Tugas Latihan a: Ambil baris-baris catatan mulai dari awal catatan hingga baris yang memuat "Política de privacidade (481, 1922)", kedua ujungnya ikut, lalu tulis ulang tanpa perubahan sedikit pun.

Konsep Perdamaian
Jumat, April 12, 2019
Secara sederhana, perdamaian dapat diartikan sebagai antitesis dari peperangan dan berakhirnya konflik kekerasan. Akan tetapi, menurut Hicks (dalam Fountain 1999) perdamaian bukan semata- mata tidak adanya kekerasan atau kekerasan terang-terangan (overt violence), tetapi juga mencakup wujud keadilan sosial, ekonomi, dan politik. Artinya, perdamaian mengandung makna lebih dari tidak ada perang dan permusuhan (Miller 2005). Perdamaian merupakan suatu proses, memiliki banyak bentuk, dan perjuangan yang tidak pernah selesai untuk mentransformasikan kekerasan (Fisher et al. 2007) agar perdamaian selalu berada dalam nilai-nilai kemanusian yang tertinggi (Rummel 1981).
Galtung (1967:12-17) membagi perdamaian ke dalam dua kategori, yaitu perdamaian negatif dan perdamaian positif, dengan merujuk kepada jenis kekerasan (kekerasan budaya, struktur dan kekerasan langsung). Perdamian negatif didefinisikan sebagai keadaan yang tidak terjadi kekerasan kolektif yang terorganisasi (absence of organized collective violence). Sementara itu, perdamaian positif didefinisikan sebagai keadaan adanya nilai-nilai yang secara relatif telah disepakati oleh masyarakat dunia, yaitu wujud kerja sama, bebas dari ketakutan, ekonomi tumbuh dan berkembang, tidak adanya eksploitasi, persamaan, keadilan, bebas bertindak, pluralisme, dan dinamisme. Lebih jauh, Ukaid (2010) mendefinisikan perdamaian positif sebagai keadaan yang melampaui fase kesepakatan damai dan berakhirnya perang. Hal itu ditandai dengan harmoni sosial, penghormatan terhadap supremasi hukum dan hak asasi manusia, dan adanya pembangunan sosial dan ekonomi yang didukung oleh lembaga-lembaga politik yang mampu mengurus perubahan dan menyelesaikan sengketa tanpa menggunakan konflik kekerasan. Sementara itu, Askandar (2006) menyatakan bahwa perdamaian positif adalah wujud kondisi aman dan damai di mana hak individu dan kelompok dihormati serta adanya saluran-saluran yang sesuai untuk menyampaikan pendapat dan pandangan. Kemudian, keadilan dipertahankan dan diperjuangkan, serta terdapat mekanisme, peraturan, prosedur, dan strategi untuk mengurus dan menyelesaikan isu-isu konflik. Lebih jauh lagi, Castro dan Galace (2008) menyatakan bahwa perdamaian positif adalah adanya hubungan yang adil dan tidak eksploitatif, baik antara sesama manusia maupun terhadap ekologi.

Item dataset tersimpan
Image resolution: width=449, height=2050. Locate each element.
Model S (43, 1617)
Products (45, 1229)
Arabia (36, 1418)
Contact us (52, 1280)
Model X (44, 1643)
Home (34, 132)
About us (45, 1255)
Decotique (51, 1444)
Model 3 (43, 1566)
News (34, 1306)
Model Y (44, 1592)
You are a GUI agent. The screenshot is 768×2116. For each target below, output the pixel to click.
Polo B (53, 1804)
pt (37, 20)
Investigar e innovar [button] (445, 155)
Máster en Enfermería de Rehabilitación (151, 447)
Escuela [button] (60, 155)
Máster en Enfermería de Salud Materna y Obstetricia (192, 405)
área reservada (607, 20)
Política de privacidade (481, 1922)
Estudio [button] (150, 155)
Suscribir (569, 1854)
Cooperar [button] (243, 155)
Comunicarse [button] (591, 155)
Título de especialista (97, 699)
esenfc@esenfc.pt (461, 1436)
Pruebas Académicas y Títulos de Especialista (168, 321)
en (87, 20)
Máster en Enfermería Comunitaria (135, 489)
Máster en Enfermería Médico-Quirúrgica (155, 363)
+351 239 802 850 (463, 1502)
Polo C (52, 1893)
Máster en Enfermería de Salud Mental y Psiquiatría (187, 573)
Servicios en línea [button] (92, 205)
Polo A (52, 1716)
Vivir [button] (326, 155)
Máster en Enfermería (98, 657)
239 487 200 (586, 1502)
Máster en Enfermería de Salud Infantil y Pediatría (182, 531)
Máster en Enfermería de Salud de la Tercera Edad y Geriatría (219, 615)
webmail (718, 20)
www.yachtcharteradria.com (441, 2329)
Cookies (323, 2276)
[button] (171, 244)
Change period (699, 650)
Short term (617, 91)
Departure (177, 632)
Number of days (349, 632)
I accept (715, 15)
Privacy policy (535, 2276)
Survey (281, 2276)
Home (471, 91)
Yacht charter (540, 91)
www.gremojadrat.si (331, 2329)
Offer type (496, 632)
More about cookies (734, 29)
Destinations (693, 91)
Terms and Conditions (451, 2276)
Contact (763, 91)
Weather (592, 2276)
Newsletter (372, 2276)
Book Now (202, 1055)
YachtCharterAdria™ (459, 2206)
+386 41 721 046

Tugas Latihan b: Salin bagian teks tentang konsep perdamaian dari "Konsep Perdamaian" sampai "tertinggi (Rummel 1981)." tanpa mengubah apa pun.

Jawaban Lengkap a:
Image resolution: width=449, height=2050. Locate each element.
Model S (43, 1617)
Products (45, 1229)
Arabia (36, 1418)
Contact us (52, 1280)
Model X (44, 1643)
Home (34, 132)
About us (45, 1255)
Decotique (51, 1444)
Model 3 (43, 1566)
News (34, 1306)
Model Y (44, 1592)
You are a GUI agent. The screenshot is 768×2116. For each target below, output the pixel to click.
Polo B (53, 1804)
pt (37, 20)
Investigar e innovar [button] (445, 155)
Máster en Enfermería de Rehabilitación (151, 447)
Escuela [button] (60, 155)
Máster en Enfermería de Salud Materna y Obstetricia (192, 405)
área reservada (607, 20)
Política de privacidade (481, 1922)

Jawaban Lengkap b:
Konsep Perdamaian
Jumat, April 12, 2019
Secara sederhana, perdamaian dapat diartikan sebagai antitesis dari peperangan dan berakhirnya konflik kekerasan. Akan tetapi, menurut Hicks (dalam Fountain 1999) perdamaian bukan semata- mata tidak adanya kekerasan atau kekerasan terang-terangan (overt violence), tetapi juga mencakup wujud keadilan sosial, ekonomi, dan politik. Artinya, perdamaian mengandung makna lebih dari tidak ada perang dan permusuhan (Miller 2005). Perdamaian merupakan suatu proses, memiliki banyak bentuk, dan perjuangan yang tidak pernah selesai untuk mentransformasikan kekerasan (Fisher et al. 2007) agar perdamaian selalu berada dalam nilai-nilai kemanusian yang tertinggi (Rummel 1981).